The IRD process takes about one hour. Infrared rays travel directly into the PET particles without heating the surrounding air. Because the heat is very efficient, the IRD cuts energy costs by up to 65 percent, compared with a conventional desiccant system, according to Novatec.
Company officials explained the process during an interview at the plant in late October.
In the IRD, the PET flake tumbles through a rotating stainless-steel drum, moving past a series of variable-intensity, infrared lamps mounted in the middle of the drum. A series of internal deflectors enhances the tumbling action, ensuring that every surface of the flake is exposed to the infrared heat. A continuous internal helix inside the drum moves the PET forward under the lamps.

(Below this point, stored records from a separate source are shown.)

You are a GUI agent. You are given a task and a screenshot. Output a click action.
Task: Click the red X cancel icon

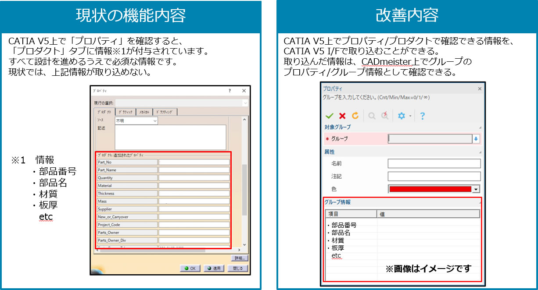(x=342, y=116)
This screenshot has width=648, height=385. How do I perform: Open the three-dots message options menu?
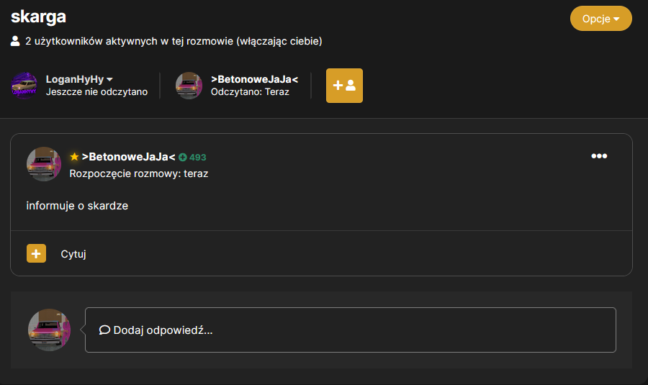tap(599, 155)
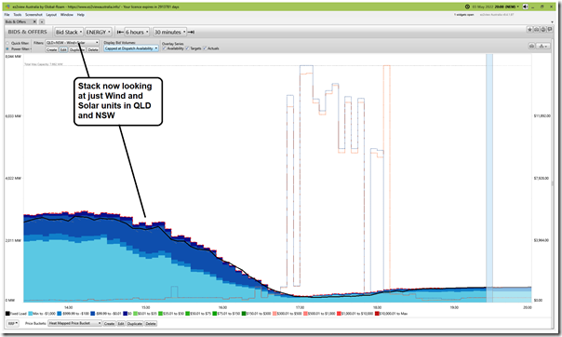This screenshot has height=337, width=562.
Task: Toggle the Availability overlay checkbox
Action: [165, 48]
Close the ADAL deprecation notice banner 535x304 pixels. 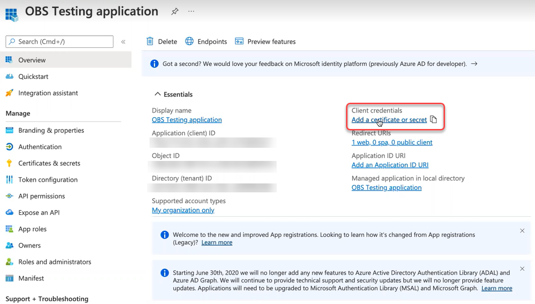(522, 269)
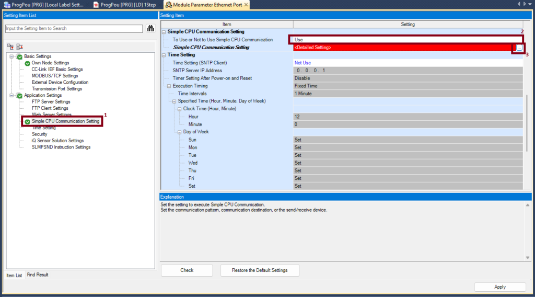Collapse the Execution Timing group
535x297 pixels.
(x=169, y=86)
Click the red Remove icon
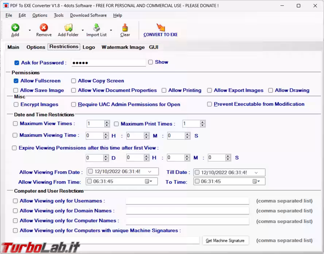This screenshot has width=324, height=254. (44, 27)
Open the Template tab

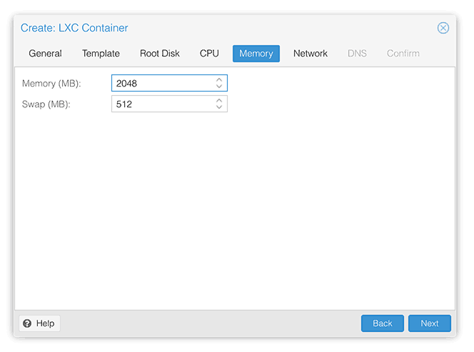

The set of infrared lamps is suspended on a carriage on wheels, so it can be removed easily from the drum.
The IRD crystallizes and dries in one operation. Between eight and 15 minutes later, the material exits the IRD with a moisture content of about 100 parts per million. That moisture content is further dried, to 50 ppm, as the resin passes from the IRD through a buffer hopper, which is connected to a desiccant wheel dryer.
The two conventional dryers each are sized for about one-quarter of the total throughput rate of the infrared rotary drum dryer.
Novatec has a licensing agreement for the IRD with Stricker IRD Patent GbR in Vormwald, Germany, and UPM Holdings Ltd. of Berks, England. Novatec introduced the IRD at NPE 2006, by showing a dryer built by UPM.
Haynie said Novatec has been selling about one IRD a month.
Dryers use a large amount of energy in a factory. Higher energy costs are making processors more open to new technologies like infrared heat, said John Gillette, Novatec's vice president of engineering.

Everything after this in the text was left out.